Some courses may have direct prerequisites, for example, to take course 0 you have first to take course 1, which is expressed as a pair: [1,0]

Given the total number of courses n, a list of direct prerequisite pairs and a list of queries pairs.

You should answer for each queries[i] whether the course queries[i][0] is a prerequisite of the course queries[i][1] or not.

Return a list of boolean, the answers to the given queries.
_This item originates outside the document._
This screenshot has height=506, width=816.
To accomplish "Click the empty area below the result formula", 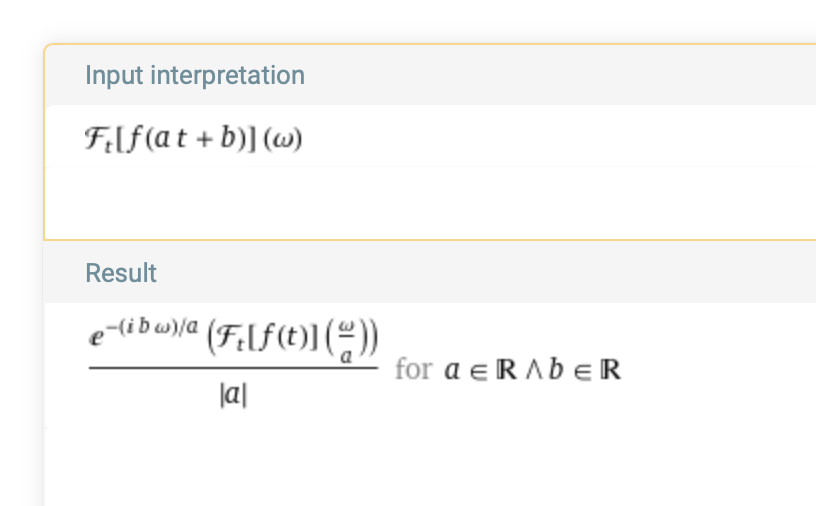I will point(400,460).
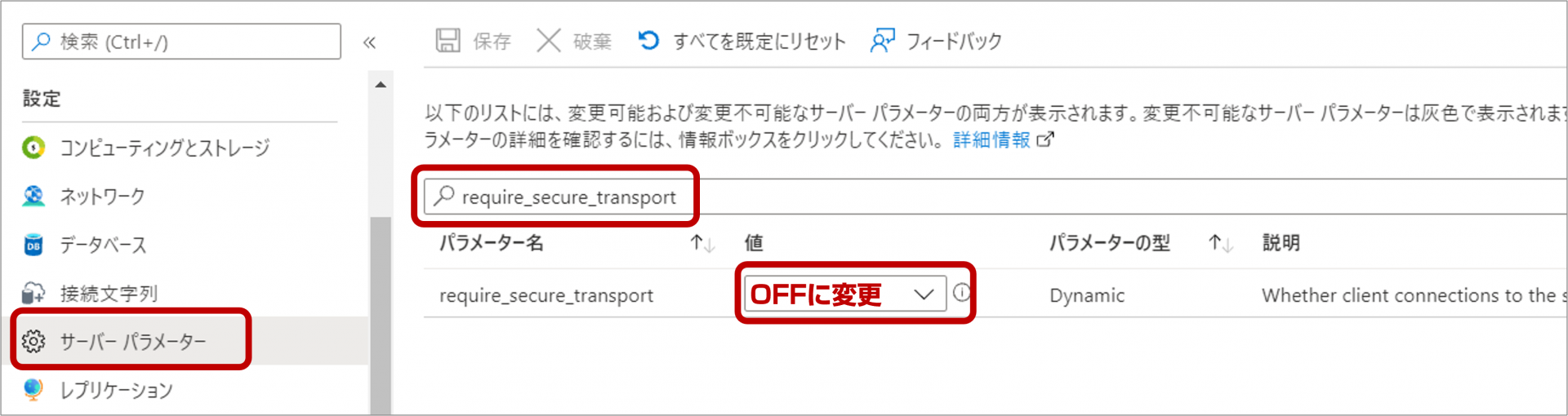Click the Networking (ネットワーク) globe icon
Screen dimensions: 1568x416
tap(33, 196)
Please note that if course a is a prerequisite of course b and course b is a prerequisite of course c, then, course a is a prerequisite of course c.

 

Example 1:

Input: n = 2, prerequisites = [[1,0]], queries = [[0,1],[1,0]]
Output: [false,true]
Explanation: course 0 is not a prerequisite of course 1 but the opposite is true.

Example 2:

Input: n = 2, prerequisites = [], queries = [[1,0],[0,1]]
Output: [false,false]
Explanation: There are no prerequisites and each course is independent.

Example 3:

Input: n = 3, prerequisites = [[1,2],[1,0],[2,0]], queries = [[1,0],[1,2]]
Output: [true,true]

Example 4:

Input: n = 3, prerequisites = [[1,0],[2,0]], queries = [[0,1],[2,0]]
Output: [false,true]

Example 5:

Input: n = 5, prerequisites = [[0,1],[1,2],[2,3],[3,4]], queries = [[0,4],[4,0],[1,3],[3,0]]
Output: [true,false,true,false]

 

Constraints:

  • 2 <= n <= 100
  • 0 <= prerequisite.length <= (n * (n - 1) / 2)
  • 0 <= prerequisite[i][0], prerequisite[i][1] < n
  • prerequisite[i][0] != prerequisite[i][1]
  • The prerequisites graph has no cycles.
  • The prerequisites graph has no repeated edges.
  • 1 <= queries.length <= 10^4
  • queries[i][0] != queries[i][1]

Related Topics:
Graph

Solution 1. DFS

We can first build a directed graph given the prerequisite. Then for each query, we DFS to check we can reach q[1] from q[0]. To save computation, we can memoize the result of any from, to node pairs we’ve seen along the DFS process.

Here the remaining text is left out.